I’m loving the thought of re-igniting my old writing flame; the Chosen story that is. I believe they’d fit in perfectly with the Worldtree scenario, and it’d be a great introduction to the world at large. How better to pull the reader in than through the eyes of high school kids looking to make a difference in the world? I mean, we were all there at some point or another. Right? Or was it just me?

So… John, Marcus, Delphi, Renie, and Tym will all be joining the cast of Worldtree, and although it’ll take some serious retconning (even if it’s not canon… I have to redo the Mindgames book), I’ll be removing the seemingly omniscient Orbs of the fourth dimension and placing aspects of the school in their place. Ajax will still be present. And the machines will still be present.

I’m kinda excited. At the same time, I really, really don’t have time to be writing on this. Right now or in the near future.

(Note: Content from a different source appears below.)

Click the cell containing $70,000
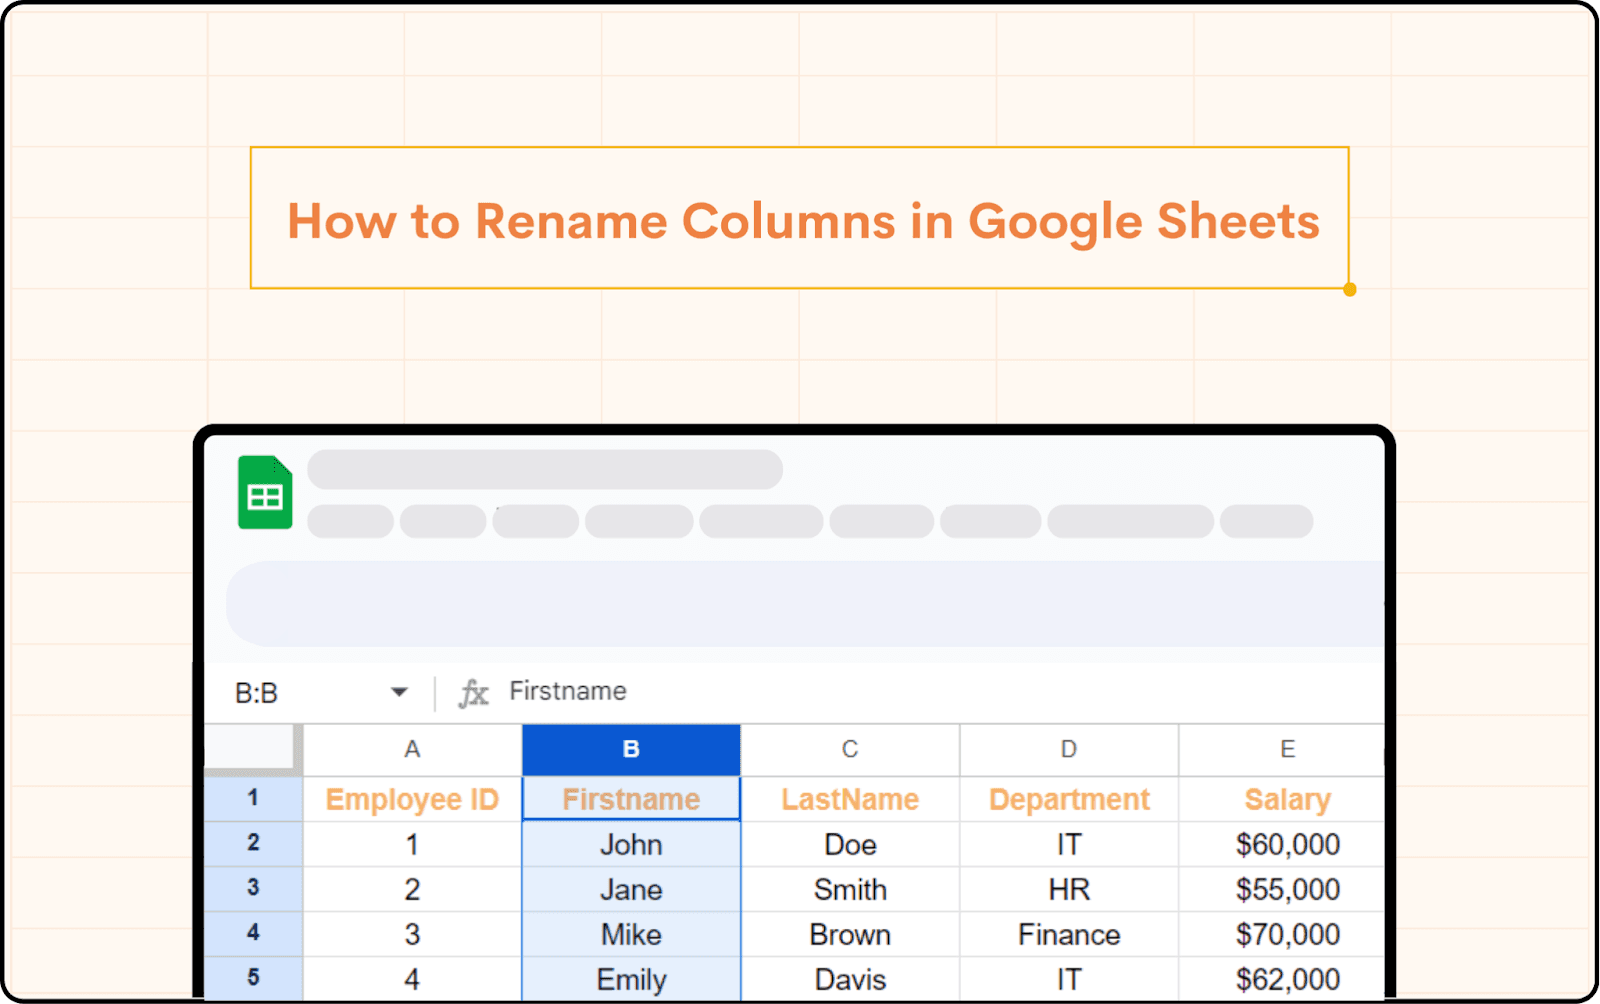The height and width of the screenshot is (1004, 1600). (1286, 934)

I have to get my job off the ground, continue working at Dick’s, take school classes, and pray to God I can get something published. You know. Like a book.

Acorn King OR i, pawn dreamer, stare.

Whatev. Anyway. Off to find family and turkey.

 


Worldtree

As far as I can see… More of the same? Hahaha

 


Project One

Working title is i, pawn dreamer, stare, but I call it Project One because that was what it was back when I sent the first chapter to Marty. It was to be a collaboration nearly three years ago. And nothing happened, so I dove into it as I am wont to do. Anywho.

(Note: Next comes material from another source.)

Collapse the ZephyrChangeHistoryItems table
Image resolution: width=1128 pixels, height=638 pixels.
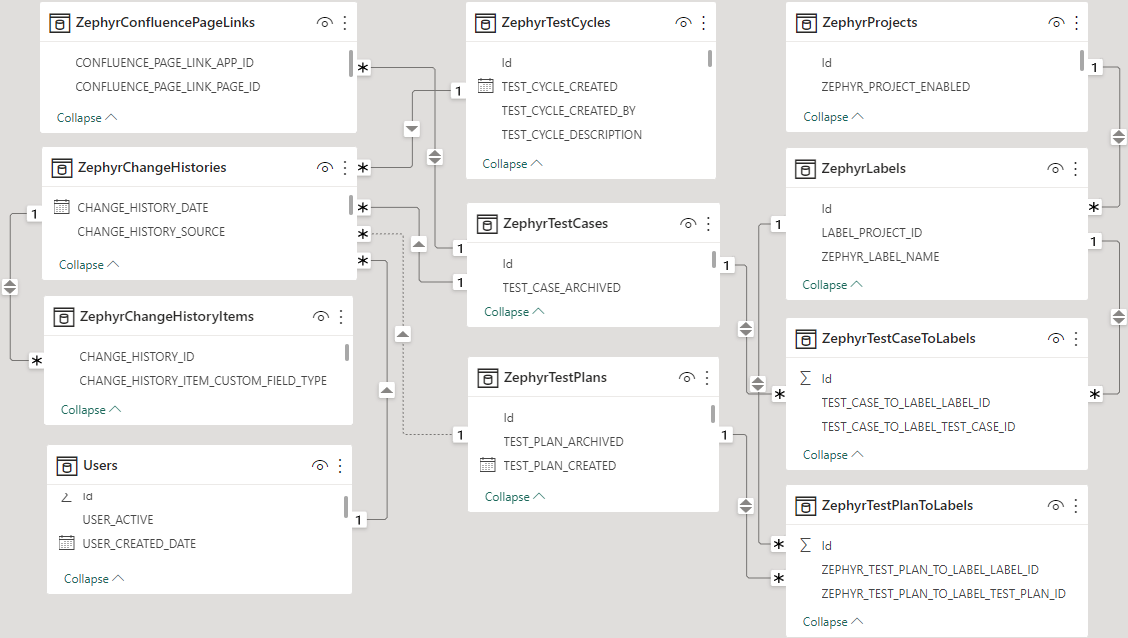click(x=91, y=409)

I’ve decided that it would be most beneficial if I rewrote it. Most of it. And not in the way that I remove what I wrote before, but wrote over it. Another layer. Perhaps, a more masculine layer. Or, a more tactical, logical layer. I’m giving this serious consideration, given the fact that I’m nearly finished with it and still feel it is quite unfinished.

Beyond the current project, I believe I will go on a writing haitus until A) Acorn King gets published, B) Project One gets published, C) Anything/all of the above gets published, D) I get my writing business off the ground, or E) I graduate. Or any combination of the above. I want to be published. I want my name out there. I’m slowly working toward it, and I think I’ll have a solid foundation by Christmas, but I’m not yet ready to drop things and pick things up.

Besides, I don’t know if I want to be ready for a Worldtree/Deserted island with brother book idea. More to come.